■ **Exercise requirements**
Where the line with "Kirstine Walton (585, 501)" appears below, start writing out lines exactly, and finish with the line with "Music Videos (798, 284)", which is included; write out nothing else.
════
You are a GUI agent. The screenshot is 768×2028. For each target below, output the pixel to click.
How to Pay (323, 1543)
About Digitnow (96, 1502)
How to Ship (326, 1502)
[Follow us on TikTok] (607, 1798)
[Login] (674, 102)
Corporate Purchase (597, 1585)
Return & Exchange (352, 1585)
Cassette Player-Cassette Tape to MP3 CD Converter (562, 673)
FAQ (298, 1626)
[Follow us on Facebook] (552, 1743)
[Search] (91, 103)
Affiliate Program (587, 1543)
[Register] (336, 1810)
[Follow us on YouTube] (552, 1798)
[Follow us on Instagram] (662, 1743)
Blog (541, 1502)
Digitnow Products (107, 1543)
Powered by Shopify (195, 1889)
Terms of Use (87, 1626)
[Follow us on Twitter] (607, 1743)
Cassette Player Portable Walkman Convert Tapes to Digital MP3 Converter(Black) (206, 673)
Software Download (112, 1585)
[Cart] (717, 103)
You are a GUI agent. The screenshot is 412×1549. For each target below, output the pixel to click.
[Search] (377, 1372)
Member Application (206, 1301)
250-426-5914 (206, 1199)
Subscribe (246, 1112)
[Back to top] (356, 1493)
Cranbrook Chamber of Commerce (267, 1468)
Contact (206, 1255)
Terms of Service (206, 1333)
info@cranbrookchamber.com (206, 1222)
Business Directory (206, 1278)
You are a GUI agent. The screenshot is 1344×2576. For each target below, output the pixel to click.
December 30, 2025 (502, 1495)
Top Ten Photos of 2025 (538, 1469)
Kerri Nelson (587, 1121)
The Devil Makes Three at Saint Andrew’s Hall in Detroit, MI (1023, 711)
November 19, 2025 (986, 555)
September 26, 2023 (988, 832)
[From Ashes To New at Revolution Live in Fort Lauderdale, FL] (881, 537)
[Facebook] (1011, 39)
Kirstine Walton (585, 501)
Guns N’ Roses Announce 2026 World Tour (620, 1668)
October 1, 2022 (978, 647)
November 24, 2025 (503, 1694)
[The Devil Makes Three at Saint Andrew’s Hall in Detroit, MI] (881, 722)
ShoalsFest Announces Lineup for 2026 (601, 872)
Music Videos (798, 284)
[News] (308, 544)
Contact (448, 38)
════
■ **Your solution**
Kirstine Walton (585, 501)
Guns N’ Roses Announce 2026 World Tour (620, 1668)
October 1, 2022 (978, 647)
November 24, 2025 (503, 1694)
[The Devil Makes Three at Saint Andrew’s Hall in Detroit, MI] (881, 722)
ShoalsFest Announces Lineup for 2026 (601, 872)
Music Videos (798, 284)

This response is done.